Three issues addressed together:
1. Race condition (was PR #56): changelog job now CREATES the Gitea
release rather than assuming build jobs have already created it.
Build jobs continue to use create-or-skip + upload unchanged.
2. Detached HEAD push: 'git push origin master' fails when HEAD is
detached (no local branch named master). Changed to 'HEAD:master'.
3. git-cliff tag guard: verify tag is present locally before running
git-cliff, to fail fast with a clear message rather than silently
generating a wrong changelog.
4. git commit idiom: replaced 'git commit || echo' (swallows all
non-zero exit codes including real failures) with an explicit
'git diff --staged --quiet' guard so set -euo pipefail is not
undermined.
The changelog job checks out a specific SHA (detached HEAD) then
commits CHANGELOG.md and tries to push with 'git push origin master'.
Since there is no local branch named 'master', git rejects the push
with 'src refspec master does not match any'.
Fix: use 'git push origin HEAD:master' which explicitly maps the
current detached HEAD to the remote master branch regardless of
local branch state.
Addresses the review warning: git rev-parse confirms the tag is
present in the local repo after git fetch --tags before git-cliff
or git tag --sort= runs against it. Fails fast with a clear error
if the tag is missing rather than silently generating an incomplete
changelog.
The changelog and build-* jobs all fan out from autotag in parallel.
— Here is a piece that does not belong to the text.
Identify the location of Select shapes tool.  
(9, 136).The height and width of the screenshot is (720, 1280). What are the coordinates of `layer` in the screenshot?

Build jobs create the Gitea release with 'curl ... || true', but the
changelog job was trying to GET the release before any build job had
run, reliably failing with 'Could not find release for tag vX.Y.Z'.
Fix: changelog job owns release creation. It creates the release with
the git-cliff body if it does not exist, or patches the body if a
prior run already created it. Build jobs continue using their existing
create-or-skip + upload pattern unchanged.